Each line from the one containing "Task: Click info" through the end of the data is to be written out exactly, and nothing more.

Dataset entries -
######

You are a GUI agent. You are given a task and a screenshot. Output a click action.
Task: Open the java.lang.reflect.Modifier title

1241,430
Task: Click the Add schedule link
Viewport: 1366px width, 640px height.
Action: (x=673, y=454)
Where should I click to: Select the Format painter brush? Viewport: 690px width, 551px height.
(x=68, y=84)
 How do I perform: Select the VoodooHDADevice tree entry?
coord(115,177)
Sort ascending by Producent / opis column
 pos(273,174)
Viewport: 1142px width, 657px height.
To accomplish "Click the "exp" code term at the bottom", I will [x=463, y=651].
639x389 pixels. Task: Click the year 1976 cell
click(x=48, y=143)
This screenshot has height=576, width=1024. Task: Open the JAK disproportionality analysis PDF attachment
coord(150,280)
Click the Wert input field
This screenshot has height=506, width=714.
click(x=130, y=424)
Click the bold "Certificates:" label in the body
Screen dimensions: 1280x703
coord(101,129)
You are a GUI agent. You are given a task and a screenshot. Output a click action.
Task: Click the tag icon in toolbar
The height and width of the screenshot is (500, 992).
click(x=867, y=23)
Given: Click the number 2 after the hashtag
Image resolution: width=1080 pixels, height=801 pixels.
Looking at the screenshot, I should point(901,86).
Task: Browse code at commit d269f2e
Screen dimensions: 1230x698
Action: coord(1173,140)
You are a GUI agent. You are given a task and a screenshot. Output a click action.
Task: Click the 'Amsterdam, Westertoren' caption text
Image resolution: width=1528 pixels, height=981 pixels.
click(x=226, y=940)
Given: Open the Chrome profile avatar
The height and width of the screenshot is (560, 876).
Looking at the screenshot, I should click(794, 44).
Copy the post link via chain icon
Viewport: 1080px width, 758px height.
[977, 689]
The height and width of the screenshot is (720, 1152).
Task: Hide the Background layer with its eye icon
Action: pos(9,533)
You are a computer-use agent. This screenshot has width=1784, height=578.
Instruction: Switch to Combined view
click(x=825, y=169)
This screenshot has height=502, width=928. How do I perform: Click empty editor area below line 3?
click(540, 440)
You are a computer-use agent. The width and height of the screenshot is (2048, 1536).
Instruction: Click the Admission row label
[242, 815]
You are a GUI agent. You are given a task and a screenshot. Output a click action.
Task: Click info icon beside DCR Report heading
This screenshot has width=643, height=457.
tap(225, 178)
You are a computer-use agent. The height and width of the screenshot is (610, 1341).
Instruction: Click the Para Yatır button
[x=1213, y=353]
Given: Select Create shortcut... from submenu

######

Completed exercise -
Task: Click info icon beside DCR Report heading
This screenshot has width=643, height=457.
tap(225, 178)
You are a computer-use agent. The height and width of the screenshot is (610, 1341).
Instruction: Click the Para Yatır button
[x=1213, y=353]
Given: Select Create shortcut... from submenu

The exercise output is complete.